Based on the above, the authors innovatively propose the recurrent graph constraint, that is, the restored data is generated by the autoencoder, and then the adjacency graph generated based on the restored data is used to constrain the encoding and decoding process of the autoencoder. In this way, the generation of restored data and the adjacency graph constraint complement each other and promote each other.
04 Experiments
4.1 Incomplete Multi-View Dataset Settings
To evaluate the model performance, five popular multi-view datasets are adopted:

Table 1 Five popular multi-view clustering datasets
Preprocessing of incomplete datasets: To generate the incomplete datasets to simulate the missing-view case, in the paper, the authors randomly disable [10%, 30%, 50%, 70%] of the instances of each view but keep at least one view available for each sample. As for the Animal dataset with only two views, they randomly select [10%, 30%, 50%] of all samples as the paired samples with two views. The first view is removed for half of the remaining samples, and the second view is removed for the other half. In the experiments, all removed data is populated with 0 to hold its full shape.
4.2 Experimental Results Under Different Missing Rates
The following tables are experimental results on datasets with different missing rates.

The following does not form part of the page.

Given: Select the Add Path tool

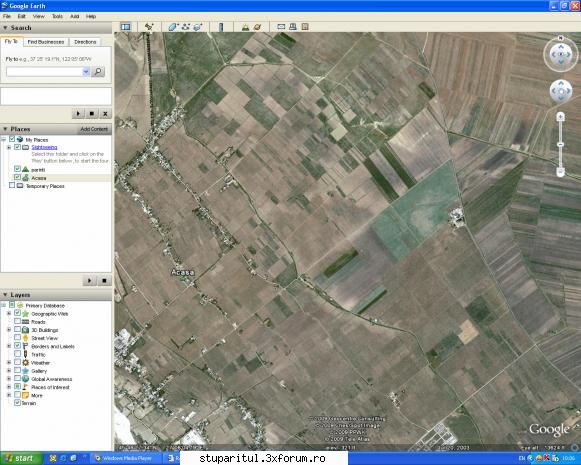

The results in Table 2 to Table 6 show that the approach proposed in the paper delivers relatively good clustering performance under different missing rates. In addition, it can be observed that higher missing rates lead to worse outcomes of incomplete multi-view clustering.
4.3 Visualization Results
Given that the Handwritten and NH_face datasets happen to have a view that is the grayscale value of the sample, the authors visualize the missing views and their recovery results, as shown in Figure 2.

Figure 2 Missing views and their recovery results on Handwritten and NH_face datasets
In this figure, the upper is the missing views (no model optimization involved), and the lower is the recovered views. After comparison, it can be seen that the restored view is very close to the original view, which means the model has a powerful view recovery capability.
After the feature space of final clustering representations is visualized via t-distributed stochastic neighbor embedding (t-SNE), it is proved that RecFormer boasts higher clustering performance than other state-of-the-art methods.

Figure 3 Feature space visualization of final clustering representations of different methods via t-SNE
05 Summary and Prospects
The approach of restoring missing views using adjacency graph constraints and autocoders can be easily extended to many incomplete learning frameworks and provide powerful view restoration capabilities. It can also be used for data augmentation to enrich incomplete multi-view data and improve incomplete multi-view clustering performance. This approach is implemented using MindSpore, whose diverse operator operations well satisfy algorithm requirements and detailed use descriptions further facilitate quick implementation of the algorithms.